**Instructions to follow**
Report the number of lines of the listing below containing the string "Task", with nothing added.

**Study material**
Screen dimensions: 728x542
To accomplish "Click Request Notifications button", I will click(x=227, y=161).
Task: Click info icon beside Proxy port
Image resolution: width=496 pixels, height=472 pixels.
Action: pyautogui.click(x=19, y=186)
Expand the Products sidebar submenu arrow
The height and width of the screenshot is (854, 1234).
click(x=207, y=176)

---

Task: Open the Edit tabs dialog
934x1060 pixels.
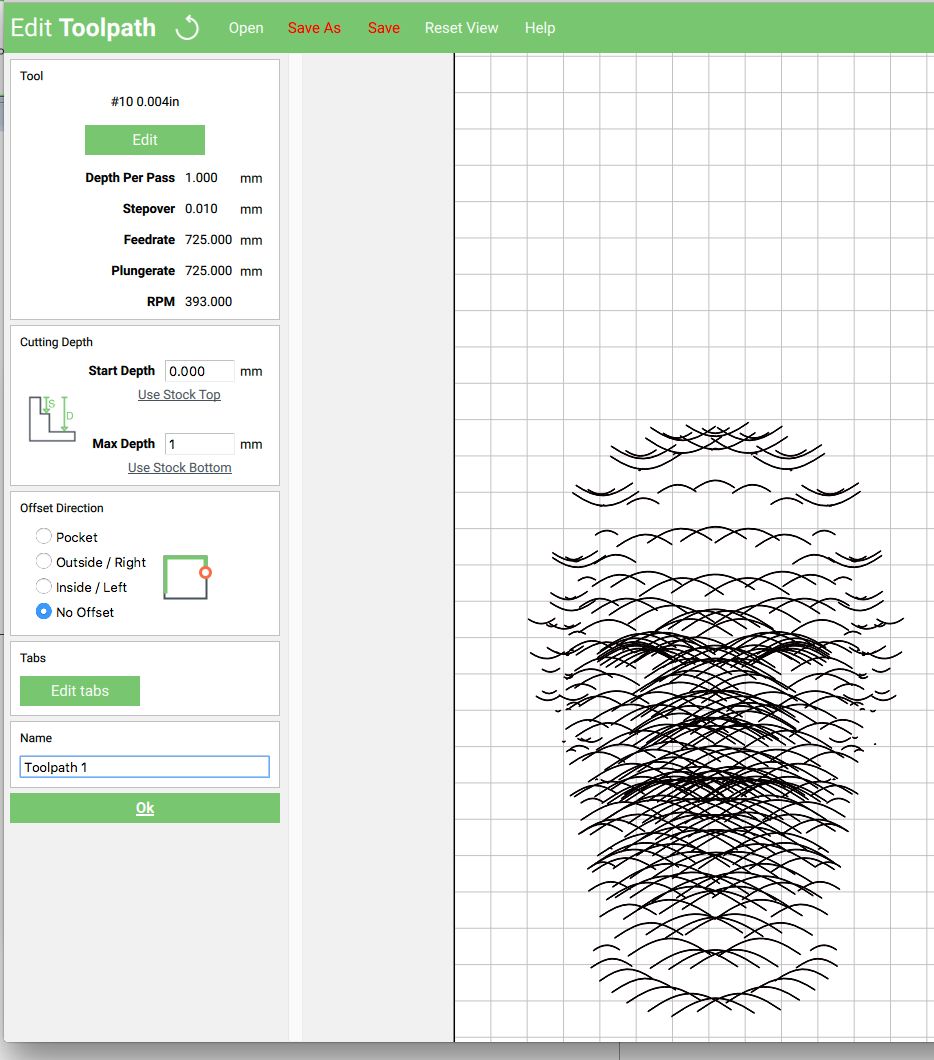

**Exercise result**
2